### [THE DATA]

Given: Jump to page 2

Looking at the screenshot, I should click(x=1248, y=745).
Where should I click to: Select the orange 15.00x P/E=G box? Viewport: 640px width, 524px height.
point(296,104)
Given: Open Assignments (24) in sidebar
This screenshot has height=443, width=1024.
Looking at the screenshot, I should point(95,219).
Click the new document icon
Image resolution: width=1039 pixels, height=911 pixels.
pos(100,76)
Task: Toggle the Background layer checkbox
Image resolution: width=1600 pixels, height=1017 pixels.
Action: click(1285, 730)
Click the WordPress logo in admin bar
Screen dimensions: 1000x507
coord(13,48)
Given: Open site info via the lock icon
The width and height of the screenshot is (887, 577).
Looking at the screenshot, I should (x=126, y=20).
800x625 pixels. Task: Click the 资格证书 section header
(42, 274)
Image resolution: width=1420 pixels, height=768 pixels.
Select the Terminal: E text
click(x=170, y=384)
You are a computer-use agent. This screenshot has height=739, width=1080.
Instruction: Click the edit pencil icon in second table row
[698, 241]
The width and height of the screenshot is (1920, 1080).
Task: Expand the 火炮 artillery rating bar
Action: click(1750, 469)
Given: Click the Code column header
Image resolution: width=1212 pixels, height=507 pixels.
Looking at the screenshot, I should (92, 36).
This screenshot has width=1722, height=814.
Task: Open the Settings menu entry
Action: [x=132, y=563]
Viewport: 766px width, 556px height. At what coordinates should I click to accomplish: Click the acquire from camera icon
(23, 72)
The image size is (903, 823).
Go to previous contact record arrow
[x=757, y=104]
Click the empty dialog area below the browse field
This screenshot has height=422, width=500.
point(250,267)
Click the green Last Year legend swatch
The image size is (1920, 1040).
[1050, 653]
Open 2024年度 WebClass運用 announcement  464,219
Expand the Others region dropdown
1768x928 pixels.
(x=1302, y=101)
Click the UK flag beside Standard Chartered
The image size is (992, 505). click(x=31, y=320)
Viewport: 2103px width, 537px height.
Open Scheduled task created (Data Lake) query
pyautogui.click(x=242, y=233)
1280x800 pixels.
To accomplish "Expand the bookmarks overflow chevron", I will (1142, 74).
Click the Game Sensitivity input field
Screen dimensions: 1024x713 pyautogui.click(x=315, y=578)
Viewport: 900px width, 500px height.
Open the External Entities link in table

### [WORK ITEM]
Find the line that contains "The image size is (1920, 1040).". Repeat it and every line after it, exactly as written, up to and including the last line of the records above.

### [RESPONSE]
The image size is (1920, 1040).
[1050, 653]
Open 2024年度 WebClass運用 announcement  464,219
Expand the Others region dropdown
1768x928 pixels.
(x=1302, y=101)
Click the UK flag beside Standard Chartered
The image size is (992, 505). click(x=31, y=320)
Viewport: 2103px width, 537px height.
Open Scheduled task created (Data Lake) query
pyautogui.click(x=242, y=233)
1280x800 pixels.
To accomplish "Expand the bookmarks overflow chevron", I will (1142, 74).
Click the Game Sensitivity input field
Screen dimensions: 1024x713 pyautogui.click(x=315, y=578)
Viewport: 900px width, 500px height.
Open the External Entities link in table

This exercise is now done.